*** 本文

鴨沢祐仁氏の訃報、ネットに生き続けるクシー君

 (twitter転載)

 深夜、『クシー君』シリーズの作者・鴨沢祐仁氏の訃報に起こされる。18日に自宅で発見、死因は心臓発作。享年56。本人ブログで鬱病患者だったことを初めて知る。お会いしてみたかったな。ご冥福をお祈りします。

良き誤解は誤解のままに放っておくのがいいのだろうか?

「クシー君」やらのサイドも鴨沢祐仁なのだろうが、日記につづられたような鴨沢祐仁もいたのだ。

(略)日記を読み込めば、その死に驚くことはなにもない。おそらく考えられる限り最悪の生活がここに記されているのだから。アル中、失業、鬱病、自己破産、生活保護。理念上、日本国民にはこの下はない筈だ。事実上どうであるかは置いておく。いや寧ろあってはならない筈だ。鴨沢祐仁はそこから這い出ようといろいろしようとしていたのだと思う。しかし・・という結果の死だと受け止めている。吾妻ひでおは生還した。鴨沢祐仁はできなかった。

http://d.hatena.ne.jp/YADA/20080120

「家の中での転倒事故が死因だったようで死亡推定日は12日ということです。諸事情により葬儀は執り行われませんが、24日荼毘に伏されることとなりました」http://www.seirinkogeisha.com/editor/index.html

「アル中で知られる鴨沢先生だけに、やはり酒を飲んでいての事故でしょうか…中島らもと同じく、らしい最期といえば最期なのかもしれませんが、とても残念です。」http://www5e.biglobe.ne.jp/~rolling/

 鴨沢さんのブログを少しさかのぼって読んだ。毎日毎日、食べたスパゲティと見たテレビ番組を書き、会えない「ひとみちゃん」や抑鬱状態の記述が続くなか、『続・ALWAYS』を見て号泣したと書いてあって、そんなクシー君にこちらの涙腺までゆるんだ。

 ペットロスの様子も読んでいてとてもつらい。8年経っても、家族を喪ったことについて、こんなふうに書けるものか。岩手在住「ひとみちゃん」への切々たる想いに感情移入してどんどん読んでしまう。もやもやして眠れない。

 毎日のおやすみメールとおはようメールの記録、しないで寝たときはしないで寝たことまで記述してある。それが鬱病患者だ、と言われればそうなのだけど。本人が亡くなった後も、ネット上にはずっと彼の「ひとみちゃんにおやすみメール」していた日々が残るのだな、と思ったら、本当に泣けてきた。

******

= 課題 A =
上の鴨沢祐仁氏の訃報についての本文から、「http://d.hatena.ne.jp/YADA/20080120」から「まう。もやもやして眠れない。」までを両端も含めて、一字も変えずに書き写してください。
= 課題 B =
鴨沢祐仁氏の訃報を扱った本文について、最後の文の後に続く部分を書くこと。

*** 提供資料

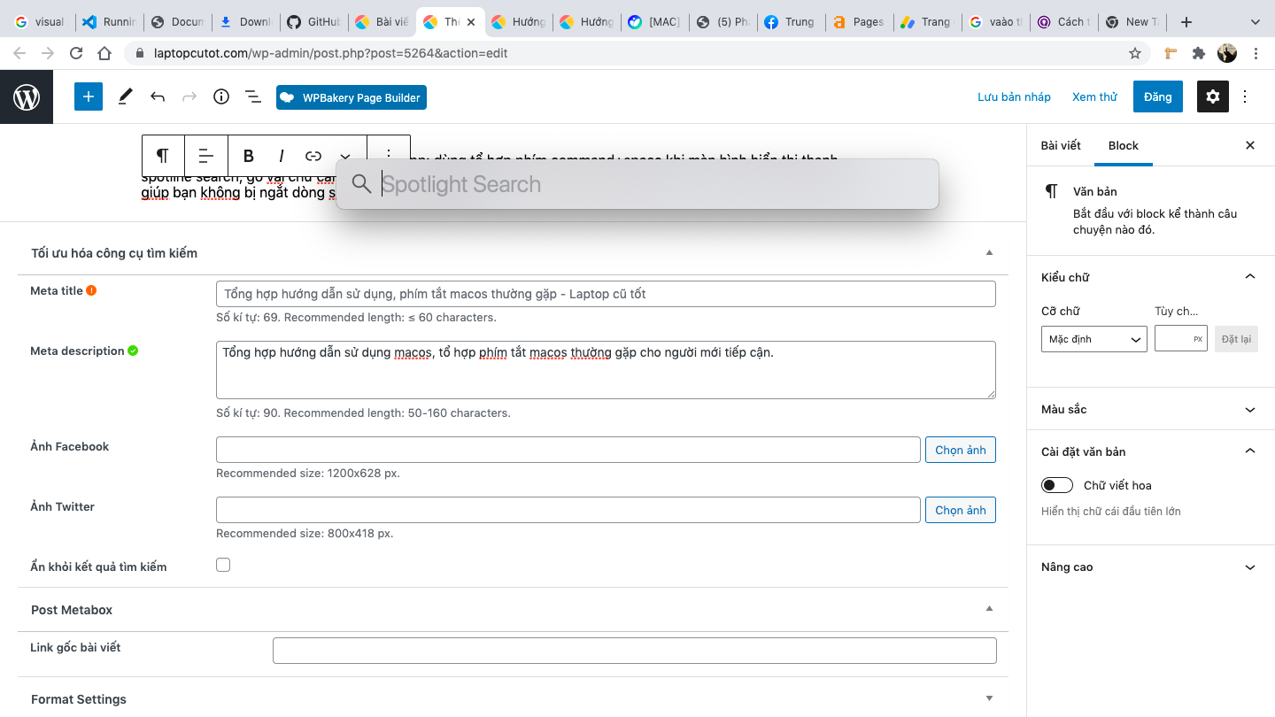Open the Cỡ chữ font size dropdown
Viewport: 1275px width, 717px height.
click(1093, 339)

******
*** 提供資料

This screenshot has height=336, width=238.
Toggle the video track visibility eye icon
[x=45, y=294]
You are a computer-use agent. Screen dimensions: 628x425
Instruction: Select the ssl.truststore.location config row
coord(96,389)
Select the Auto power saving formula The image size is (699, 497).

******

= 期待される出力 A =
http://d.hatena.ne.jp/YADA/20080120

「家の中での転倒事故が死因だったようで死亡推定日は12日ということです。諸事情により葬儀は執り行われませんが、24日荼毘に伏されることとなりました」http://www.seirinkogeisha.com/editor/index.html

「アル中で知られる鴨沢先生だけに、やはり酒を飲んでいての事故でしょうか…中島らもと同じく、らしい最期といえば最期なのかもしれませんが、とても残念です。」http://www5e.biglobe.ne.jp/~rolling/

 鴨沢さんのブログを少しさかのぼって読んだ。毎日毎日、食べたスパゲティと見たテレビ番組を書き、会えない「ひとみちゃん」や抑鬱状態の記述が続くなか、『続・ALWAYS』を見て号泣したと書いてあって、そんなクシー君にこちらの涙腺までゆるんだ。

 ペットロスの様子も読んでいてとてもつらい。8年経っても、家族を喪ったことについて、こんなふうに書けるものか。岩手在住「ひとみちゃん」への切々たる想いに感情移入してどんどん読んでしまう。もやもやして眠れない。

= 期待される出力 B =
 人は、ウラオモテの水量を調節し、感情を意のままに制御しようとする。私などに顕著だ。かたや鴨沢さんのこれは、もうダダ漏れに漏れてしまっているだけだな、と。離れて暮らしている「ひとみちゃん」に毎日おはよう&おやすみメールを送って記録をつけていた56歳の鴨沢さんに驚嘆した。

 そんなふうに故人のたましいから漏れて落ちた「好き」という感情が、主人を喪ったブログ記事として半永久的に残る。たとえそれが「好き」だと伝えたい相手に届かなくても、どこかで別の誰かの心を打つことがあったりするのだな。面識の有無も、恋愛だったかどうかも、いっさい関係ない場所で。

 「僕がどんなに君を好きか、君は知らない」というフレーズがつねに正しい。(あの曲の歌詞はあまり好きじゃないが)。見知らぬ者同士でも、長年連れ添った夫婦でも、同じように、どんなに好きかを知ることがない。でも、第三者にだけは正しく知られている、ということは、大いにあると思うのだよ。


 私が初めて「クシー君」シリーズをちゃんと読んだのは、じつはごく最近のこと。沼田伯父と、大阪在住の甥と私の3人で渋谷まんだらけをひやかしていたとき、誕生日が近かったか何かで、伯父がまとめて単行本を買ってくれたのだ。稲垣足穂が好きで、あがた森魚が好きで、不思議の国のアリスが好きで、ロボットが好きで、夜の街が好きで。そんな「少年」たちの輪に入れてもらえたようで嬉しかった。お返しに『菫画報』を貸そうと思ってすっかり忘れていたな。

 さすがに支離滅裂で自分が何を書いているのかわからない。3時間しかないけど仮眠。クシー君の夢を見るだろうか。